Our product is a financial portfolio analysis software package that performs rather intense calculations and is heavy on resource utilization...especially the CPU. During a portfolio analysis, the tasks are broken up and run on individual cores by a process. This is with the idea that only that particular core will be used per task and, for the most part, it works very well for us.
The problem is that occasionally one of our processes goes into what I call a "race condition" where it not only uses it's own core, but also manages to fully utilize the rest of the cores on the machine to 100% which makes the server so busy that it essentially becomes unresponsive. Additional notes regarding the condition are shown below:
- This does not happen on most of our clients' servers, just those running Xeon X5xxx series processors (My test system is using Xeon X5650 CPU's). It is particularly bad on HP DL360 and DL380 G6's and G7's (G3, G4 and G5 appear to be ok).
- It is not O.S. specific. The problem happens on Windows 2003 and 2008 servers.
- It is not consistent. The same job can run successfully 10 times, but then all of sudden act up.
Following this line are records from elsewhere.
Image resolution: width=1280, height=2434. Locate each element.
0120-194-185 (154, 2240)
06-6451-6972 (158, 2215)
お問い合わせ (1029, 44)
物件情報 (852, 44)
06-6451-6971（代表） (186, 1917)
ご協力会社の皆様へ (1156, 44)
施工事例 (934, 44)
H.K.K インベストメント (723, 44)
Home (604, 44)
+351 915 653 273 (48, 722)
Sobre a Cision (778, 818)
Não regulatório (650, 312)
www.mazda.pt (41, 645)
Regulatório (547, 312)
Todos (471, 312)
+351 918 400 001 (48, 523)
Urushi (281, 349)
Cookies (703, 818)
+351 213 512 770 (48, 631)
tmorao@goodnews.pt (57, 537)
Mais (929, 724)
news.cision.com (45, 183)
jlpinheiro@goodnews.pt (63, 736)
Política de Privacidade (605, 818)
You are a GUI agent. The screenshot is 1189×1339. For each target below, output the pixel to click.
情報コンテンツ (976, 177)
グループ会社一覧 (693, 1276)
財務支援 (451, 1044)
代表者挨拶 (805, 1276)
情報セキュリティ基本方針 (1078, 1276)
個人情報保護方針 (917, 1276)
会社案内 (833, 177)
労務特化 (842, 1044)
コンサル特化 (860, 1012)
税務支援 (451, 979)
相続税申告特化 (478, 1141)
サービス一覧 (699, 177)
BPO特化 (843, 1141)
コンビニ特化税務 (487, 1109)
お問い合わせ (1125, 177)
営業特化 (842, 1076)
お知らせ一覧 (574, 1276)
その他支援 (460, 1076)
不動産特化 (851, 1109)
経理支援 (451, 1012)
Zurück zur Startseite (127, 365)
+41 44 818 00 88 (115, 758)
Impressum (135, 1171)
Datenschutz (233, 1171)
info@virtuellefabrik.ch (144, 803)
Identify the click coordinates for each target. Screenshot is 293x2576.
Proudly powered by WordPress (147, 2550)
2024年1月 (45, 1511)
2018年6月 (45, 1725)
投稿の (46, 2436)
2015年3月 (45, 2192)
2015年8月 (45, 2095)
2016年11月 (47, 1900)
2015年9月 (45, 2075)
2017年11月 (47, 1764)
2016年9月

It also does not occur during the same part of the analysis each time.
- We have done extensive hardware tests on machines that have experienced the issues and they always come back clean.
- All of the drivers and firmware on the servers have been updated to the latest available.
- We have tested several CPU related bios changes on the servers with no luck.
- I have attempted to use Windows Performance Monitor to see what is happening, but once the Cores all go to 100%, it does not have enough resources to continue working.
To me it seems like something in our process (which is pretty resource intensive) is doing something that is pushing the CPU's to the point where it's code does not know how to handle something.
Does anyone have any ideas or suggestions on how to troubleshoot this? HP has been less than helpful so far (their suggestion was to reload the O.S. which makes no sense) and our developers have not been able to pin it down because it never happens in the same job or task.